__WHAT YOU ARE ASKED TO DO__
When a line of the entries contains "computer", please list that line.

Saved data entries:
◆ ◆ ◆ ◆ ◆ ◆ ◆

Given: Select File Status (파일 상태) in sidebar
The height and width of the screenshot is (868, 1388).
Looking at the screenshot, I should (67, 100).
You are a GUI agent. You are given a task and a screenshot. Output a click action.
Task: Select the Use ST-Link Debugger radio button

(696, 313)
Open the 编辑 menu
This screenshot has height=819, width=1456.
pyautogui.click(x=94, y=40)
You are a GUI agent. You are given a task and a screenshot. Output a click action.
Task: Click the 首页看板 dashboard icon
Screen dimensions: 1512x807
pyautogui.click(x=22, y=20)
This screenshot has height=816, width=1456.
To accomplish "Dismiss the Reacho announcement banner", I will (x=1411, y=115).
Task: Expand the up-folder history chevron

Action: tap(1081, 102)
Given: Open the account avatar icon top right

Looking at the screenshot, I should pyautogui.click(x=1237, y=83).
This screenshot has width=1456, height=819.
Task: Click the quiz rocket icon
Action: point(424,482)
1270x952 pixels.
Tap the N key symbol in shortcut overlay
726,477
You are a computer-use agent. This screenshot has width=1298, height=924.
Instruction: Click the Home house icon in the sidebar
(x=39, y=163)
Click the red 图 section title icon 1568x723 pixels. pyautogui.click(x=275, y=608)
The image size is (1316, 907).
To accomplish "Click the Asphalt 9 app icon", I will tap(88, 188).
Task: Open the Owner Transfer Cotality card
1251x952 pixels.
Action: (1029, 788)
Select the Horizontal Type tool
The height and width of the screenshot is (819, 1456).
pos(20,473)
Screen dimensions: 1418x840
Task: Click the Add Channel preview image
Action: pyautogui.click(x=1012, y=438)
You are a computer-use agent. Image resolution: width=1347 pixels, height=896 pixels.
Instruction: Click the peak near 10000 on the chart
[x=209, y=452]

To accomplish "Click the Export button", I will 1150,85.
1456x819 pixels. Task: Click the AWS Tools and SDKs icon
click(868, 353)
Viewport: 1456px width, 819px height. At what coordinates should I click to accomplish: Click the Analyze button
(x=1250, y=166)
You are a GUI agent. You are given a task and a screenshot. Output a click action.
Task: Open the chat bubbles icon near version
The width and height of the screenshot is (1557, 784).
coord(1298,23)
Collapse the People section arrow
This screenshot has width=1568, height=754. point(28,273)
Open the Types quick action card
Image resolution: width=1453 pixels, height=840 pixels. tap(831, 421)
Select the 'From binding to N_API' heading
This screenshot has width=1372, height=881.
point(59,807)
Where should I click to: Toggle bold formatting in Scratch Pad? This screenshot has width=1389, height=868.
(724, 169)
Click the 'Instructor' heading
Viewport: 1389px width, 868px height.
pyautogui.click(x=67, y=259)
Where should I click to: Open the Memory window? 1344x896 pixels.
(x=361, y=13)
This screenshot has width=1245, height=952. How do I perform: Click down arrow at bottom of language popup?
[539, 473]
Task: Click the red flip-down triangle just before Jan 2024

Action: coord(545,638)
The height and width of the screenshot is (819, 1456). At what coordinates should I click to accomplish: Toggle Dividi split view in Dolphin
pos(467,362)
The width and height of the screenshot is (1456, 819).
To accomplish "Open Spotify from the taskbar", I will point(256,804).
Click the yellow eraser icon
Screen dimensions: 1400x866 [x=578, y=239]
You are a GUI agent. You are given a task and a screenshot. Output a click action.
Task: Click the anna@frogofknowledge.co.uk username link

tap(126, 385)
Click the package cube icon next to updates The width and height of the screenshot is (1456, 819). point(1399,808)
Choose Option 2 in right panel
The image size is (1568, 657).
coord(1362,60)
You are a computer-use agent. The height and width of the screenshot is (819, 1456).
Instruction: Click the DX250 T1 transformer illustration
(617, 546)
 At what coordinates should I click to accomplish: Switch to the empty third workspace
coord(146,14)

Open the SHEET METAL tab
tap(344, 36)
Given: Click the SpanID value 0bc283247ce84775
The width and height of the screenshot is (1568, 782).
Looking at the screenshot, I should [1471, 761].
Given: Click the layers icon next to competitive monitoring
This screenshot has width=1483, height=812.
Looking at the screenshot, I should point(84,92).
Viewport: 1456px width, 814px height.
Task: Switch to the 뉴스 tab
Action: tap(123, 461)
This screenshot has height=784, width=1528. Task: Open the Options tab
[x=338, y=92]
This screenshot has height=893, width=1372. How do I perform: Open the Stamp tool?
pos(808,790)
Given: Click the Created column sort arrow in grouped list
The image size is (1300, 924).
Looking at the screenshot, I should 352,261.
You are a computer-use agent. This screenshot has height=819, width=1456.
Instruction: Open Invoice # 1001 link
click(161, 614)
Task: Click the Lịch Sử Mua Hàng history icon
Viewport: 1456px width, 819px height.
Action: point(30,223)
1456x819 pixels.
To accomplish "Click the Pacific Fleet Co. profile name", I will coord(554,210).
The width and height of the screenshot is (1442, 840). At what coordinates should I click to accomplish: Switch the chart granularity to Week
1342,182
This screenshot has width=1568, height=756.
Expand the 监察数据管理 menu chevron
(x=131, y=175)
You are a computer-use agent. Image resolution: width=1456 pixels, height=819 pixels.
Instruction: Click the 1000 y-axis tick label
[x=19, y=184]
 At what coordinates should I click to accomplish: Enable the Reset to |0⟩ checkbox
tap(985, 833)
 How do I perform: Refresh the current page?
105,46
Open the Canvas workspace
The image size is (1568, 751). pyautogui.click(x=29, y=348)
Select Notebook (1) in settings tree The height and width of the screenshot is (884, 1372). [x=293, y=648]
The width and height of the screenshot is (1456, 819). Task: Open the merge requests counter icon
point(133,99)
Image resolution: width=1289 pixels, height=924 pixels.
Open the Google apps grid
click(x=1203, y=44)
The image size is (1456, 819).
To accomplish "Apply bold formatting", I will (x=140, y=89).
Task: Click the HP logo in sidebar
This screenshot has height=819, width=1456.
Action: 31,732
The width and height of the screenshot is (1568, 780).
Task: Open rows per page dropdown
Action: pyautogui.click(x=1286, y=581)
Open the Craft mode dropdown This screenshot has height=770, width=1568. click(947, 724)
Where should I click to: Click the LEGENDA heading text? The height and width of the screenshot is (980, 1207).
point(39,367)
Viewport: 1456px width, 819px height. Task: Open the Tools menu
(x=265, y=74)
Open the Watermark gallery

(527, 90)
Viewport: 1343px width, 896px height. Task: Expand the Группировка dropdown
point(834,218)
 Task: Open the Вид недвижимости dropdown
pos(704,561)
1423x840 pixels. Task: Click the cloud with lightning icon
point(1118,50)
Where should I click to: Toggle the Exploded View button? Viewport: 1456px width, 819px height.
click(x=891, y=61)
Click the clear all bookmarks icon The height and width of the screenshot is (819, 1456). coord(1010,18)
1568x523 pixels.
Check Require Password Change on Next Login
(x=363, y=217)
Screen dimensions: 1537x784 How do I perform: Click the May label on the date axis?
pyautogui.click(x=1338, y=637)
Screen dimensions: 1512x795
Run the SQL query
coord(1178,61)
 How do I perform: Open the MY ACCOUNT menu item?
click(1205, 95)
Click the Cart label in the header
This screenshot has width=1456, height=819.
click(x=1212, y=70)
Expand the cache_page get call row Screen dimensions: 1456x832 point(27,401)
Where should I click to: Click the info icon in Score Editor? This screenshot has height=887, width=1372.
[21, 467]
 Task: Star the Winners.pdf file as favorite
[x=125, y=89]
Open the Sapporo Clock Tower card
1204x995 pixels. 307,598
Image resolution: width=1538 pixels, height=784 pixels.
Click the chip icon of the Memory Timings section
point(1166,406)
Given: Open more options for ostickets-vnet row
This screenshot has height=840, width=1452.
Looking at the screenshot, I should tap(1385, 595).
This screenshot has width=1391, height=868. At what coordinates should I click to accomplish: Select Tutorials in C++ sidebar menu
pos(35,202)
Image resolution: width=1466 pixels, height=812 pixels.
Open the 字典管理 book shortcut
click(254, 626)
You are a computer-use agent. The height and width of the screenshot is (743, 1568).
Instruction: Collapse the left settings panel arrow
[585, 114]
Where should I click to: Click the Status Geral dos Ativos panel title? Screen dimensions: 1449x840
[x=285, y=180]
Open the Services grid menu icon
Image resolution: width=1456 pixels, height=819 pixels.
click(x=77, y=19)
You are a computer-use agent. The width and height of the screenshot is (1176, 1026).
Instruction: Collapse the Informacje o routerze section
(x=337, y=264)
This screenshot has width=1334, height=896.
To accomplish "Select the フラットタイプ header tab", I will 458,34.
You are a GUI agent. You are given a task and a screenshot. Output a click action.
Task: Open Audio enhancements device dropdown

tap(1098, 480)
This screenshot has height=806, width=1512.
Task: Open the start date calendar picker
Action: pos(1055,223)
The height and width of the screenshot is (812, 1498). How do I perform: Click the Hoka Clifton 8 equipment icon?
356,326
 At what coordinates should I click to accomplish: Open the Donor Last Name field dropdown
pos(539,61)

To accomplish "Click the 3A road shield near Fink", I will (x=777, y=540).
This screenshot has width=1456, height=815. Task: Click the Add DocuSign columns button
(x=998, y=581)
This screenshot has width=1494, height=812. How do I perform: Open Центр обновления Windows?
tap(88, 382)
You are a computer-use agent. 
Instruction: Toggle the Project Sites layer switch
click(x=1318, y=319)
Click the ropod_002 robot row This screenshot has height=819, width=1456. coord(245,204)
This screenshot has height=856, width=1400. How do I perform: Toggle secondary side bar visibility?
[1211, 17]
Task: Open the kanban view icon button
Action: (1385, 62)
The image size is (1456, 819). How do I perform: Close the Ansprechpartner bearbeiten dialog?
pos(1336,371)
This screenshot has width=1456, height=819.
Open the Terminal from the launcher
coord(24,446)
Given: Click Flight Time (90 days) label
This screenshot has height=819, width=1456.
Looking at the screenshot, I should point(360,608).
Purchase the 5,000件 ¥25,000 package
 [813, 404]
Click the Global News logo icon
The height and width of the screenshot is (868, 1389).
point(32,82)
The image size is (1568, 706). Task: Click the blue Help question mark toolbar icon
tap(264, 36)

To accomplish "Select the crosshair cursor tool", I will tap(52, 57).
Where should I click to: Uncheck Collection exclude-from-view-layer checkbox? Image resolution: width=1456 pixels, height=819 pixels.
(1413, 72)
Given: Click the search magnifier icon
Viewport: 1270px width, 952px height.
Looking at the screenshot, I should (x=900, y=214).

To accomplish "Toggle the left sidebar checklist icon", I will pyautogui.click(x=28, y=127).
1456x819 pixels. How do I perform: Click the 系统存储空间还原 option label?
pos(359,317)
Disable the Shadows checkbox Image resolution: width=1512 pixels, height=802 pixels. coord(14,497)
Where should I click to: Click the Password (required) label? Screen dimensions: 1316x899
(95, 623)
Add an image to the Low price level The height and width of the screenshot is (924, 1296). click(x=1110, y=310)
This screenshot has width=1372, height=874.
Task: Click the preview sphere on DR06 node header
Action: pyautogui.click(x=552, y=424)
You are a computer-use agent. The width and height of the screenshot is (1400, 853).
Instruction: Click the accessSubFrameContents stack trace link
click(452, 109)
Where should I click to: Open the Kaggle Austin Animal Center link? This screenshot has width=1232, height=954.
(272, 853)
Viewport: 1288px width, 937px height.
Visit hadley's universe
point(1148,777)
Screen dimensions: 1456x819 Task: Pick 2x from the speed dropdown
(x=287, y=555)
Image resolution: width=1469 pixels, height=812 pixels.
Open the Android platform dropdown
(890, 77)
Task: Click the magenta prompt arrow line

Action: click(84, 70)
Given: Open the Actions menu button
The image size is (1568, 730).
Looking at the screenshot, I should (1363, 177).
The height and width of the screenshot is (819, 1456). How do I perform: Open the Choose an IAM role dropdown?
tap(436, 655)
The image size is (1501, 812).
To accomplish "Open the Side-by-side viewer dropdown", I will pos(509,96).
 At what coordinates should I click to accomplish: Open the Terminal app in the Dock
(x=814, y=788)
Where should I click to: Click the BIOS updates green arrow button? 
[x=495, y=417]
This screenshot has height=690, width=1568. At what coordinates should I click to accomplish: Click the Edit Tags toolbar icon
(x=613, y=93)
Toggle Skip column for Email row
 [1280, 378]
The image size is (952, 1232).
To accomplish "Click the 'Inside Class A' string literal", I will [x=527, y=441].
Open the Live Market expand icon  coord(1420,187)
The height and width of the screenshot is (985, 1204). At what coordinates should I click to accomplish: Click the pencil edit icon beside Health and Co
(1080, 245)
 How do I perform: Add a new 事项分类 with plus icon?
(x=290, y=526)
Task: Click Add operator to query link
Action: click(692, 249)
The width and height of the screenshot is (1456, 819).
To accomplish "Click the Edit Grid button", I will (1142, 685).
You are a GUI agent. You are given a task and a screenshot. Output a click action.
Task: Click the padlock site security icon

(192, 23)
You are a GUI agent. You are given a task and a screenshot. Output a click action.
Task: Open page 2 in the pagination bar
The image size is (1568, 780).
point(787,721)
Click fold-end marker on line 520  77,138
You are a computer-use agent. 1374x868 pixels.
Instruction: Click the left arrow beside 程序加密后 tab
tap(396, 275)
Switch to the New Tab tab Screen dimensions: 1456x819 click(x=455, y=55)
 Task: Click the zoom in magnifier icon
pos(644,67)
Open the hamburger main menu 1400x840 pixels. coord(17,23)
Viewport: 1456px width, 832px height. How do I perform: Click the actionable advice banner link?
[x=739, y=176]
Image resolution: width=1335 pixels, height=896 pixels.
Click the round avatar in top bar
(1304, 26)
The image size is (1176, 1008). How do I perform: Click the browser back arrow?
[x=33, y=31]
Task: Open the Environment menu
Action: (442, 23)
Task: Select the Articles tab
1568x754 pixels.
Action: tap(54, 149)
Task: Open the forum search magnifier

◆ ◆ ◆ ◆ ◆ ◆ ◆

__OUTPUT__
You are a computer-use agent. This screenshot has width=1298, height=924.
You are a computer-use agent. Image resolution: width=1347 pixels, height=896 pixels.
You are a computer-use agent. The height and width of the screenshot is (819, 1456).
You are a computer-use agent. This screenshot has height=819, width=1456.
You are a computer-use agent. Image resolution: width=1456 pixels, height=819 pixels.
You are a computer-use agent. The height and width of the screenshot is (743, 1568).
You are a computer-use agent. The width and height of the screenshot is (1176, 1026).
You are a computer-use agent. 
You are a computer-use agent. The width and height of the screenshot is (1400, 853).
You are a computer-use agent. 1374x868 pixels.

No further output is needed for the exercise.